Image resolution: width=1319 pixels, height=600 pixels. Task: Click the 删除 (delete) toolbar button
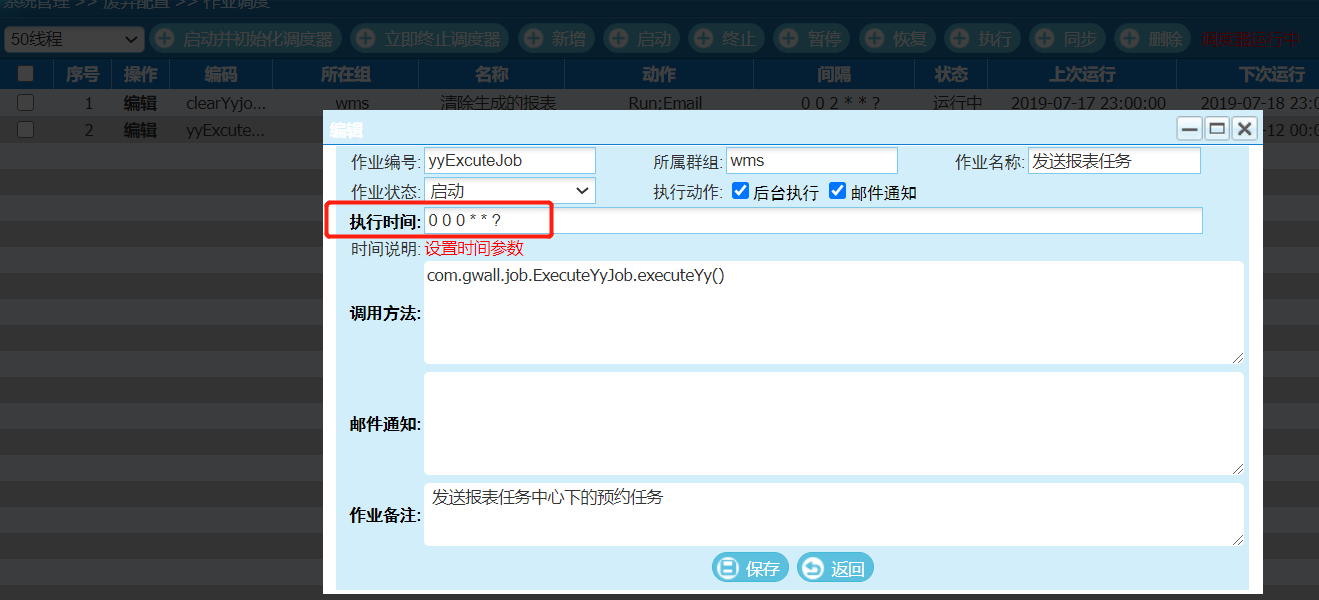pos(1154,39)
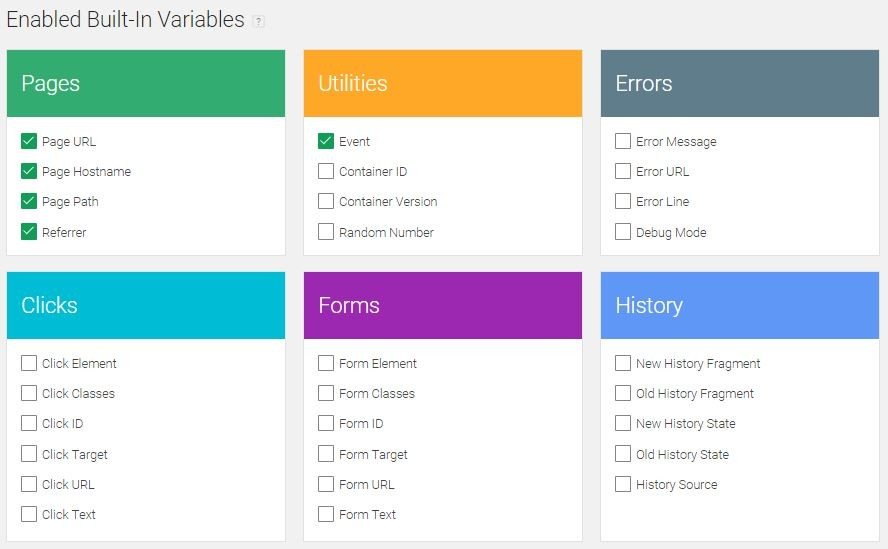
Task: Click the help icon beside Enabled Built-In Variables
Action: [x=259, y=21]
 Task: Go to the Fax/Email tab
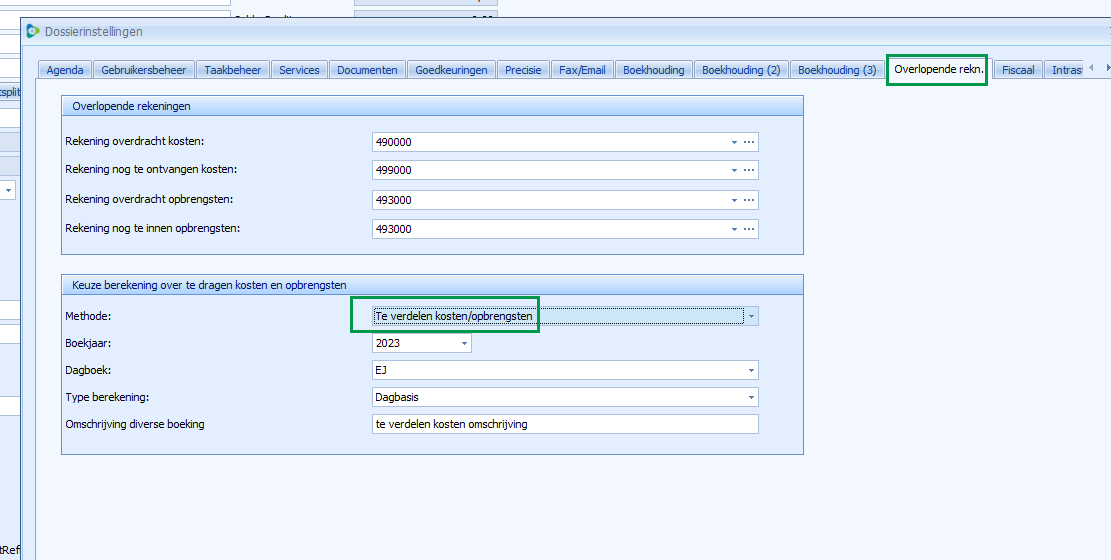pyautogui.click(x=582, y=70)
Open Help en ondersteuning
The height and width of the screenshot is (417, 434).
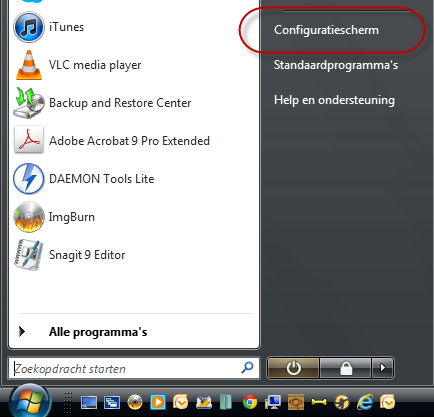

## TASK STATEMENT
Reproduce verbatim every line starting at the line that holds "Task: Go to the Fax/Email tab" and ending with the final line of the data; omit the pictures.

## SOLVED EXERCISE
 Task: Go to the Fax/Email tab
pyautogui.click(x=582, y=70)
Open Help en ondersteuning
The height and width of the screenshot is (417, 434).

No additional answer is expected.